Tom Bressoud, Denison University

Tom Bressoud, Denison University

Monday April 12, 2010 Computer Science will host Professor Tom Bressoud from Denison University. The Talk will be held in King 221 at 4:30 Refreshments will be served at 4:00 in King 223. Fault Tolerance in Distributed Systems: Can we Scale to Cloud Computing? Distributed systems is a subfield of computer science wherein an application or service is modeled as a collection of independently executing processes, cooperating toward a common goal and communicating with each other across some medium (i.e. a network or shared memory).  Fault-tolerance is an area of study that recognizes that computer hardware and software fail and, for many application domains, the failure of a component resulting in a failure of the entire system is simply unacceptable.  So the goal of fault-tolerant systems is to continue to provide correct operation despite the occurrence of component failures.

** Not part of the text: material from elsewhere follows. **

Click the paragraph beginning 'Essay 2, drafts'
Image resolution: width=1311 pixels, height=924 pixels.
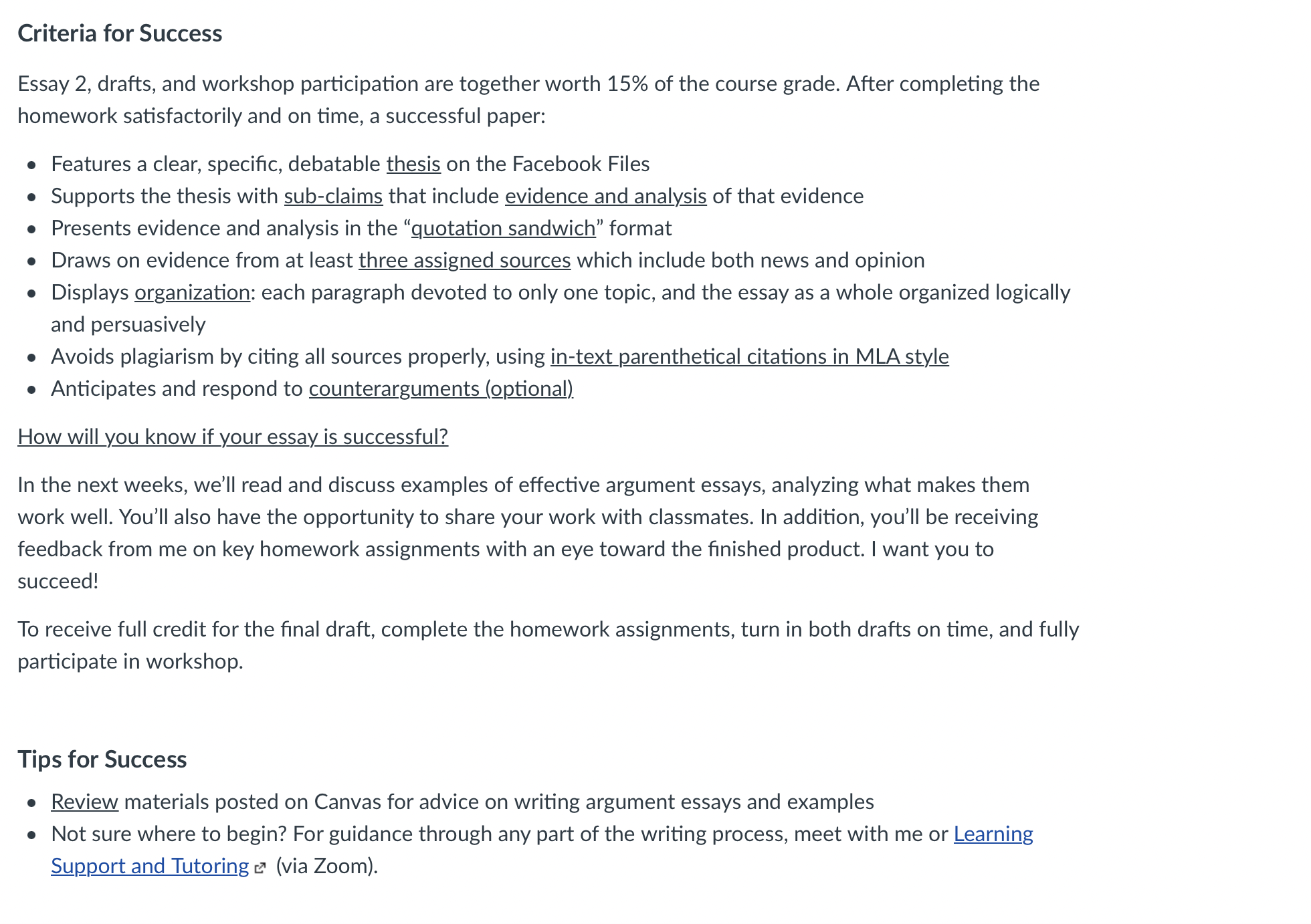pyautogui.click(x=528, y=100)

When we look at the intersection of fault tolerance and distributed systems, the problem becomes even more difficult.  The distribution of processes increases uncertainty, including basic questions such as "knowing" that a component has failed.  And as we scale our distributed systems, we, by definition, increase the number of independent components, and thus can linearly increase the arrival rate of failures. This talk will explore these issues and look at the scalability issue of fault tolerance in cluster systems and will compare the traditional fault tolerance technique of checkpointing with some newly popular models for cluster-parallel applications -- MapReduce, used by Google, and Dryad by Microsoft -- each vying for dominance in the currently "hot" area of Cloud Computing.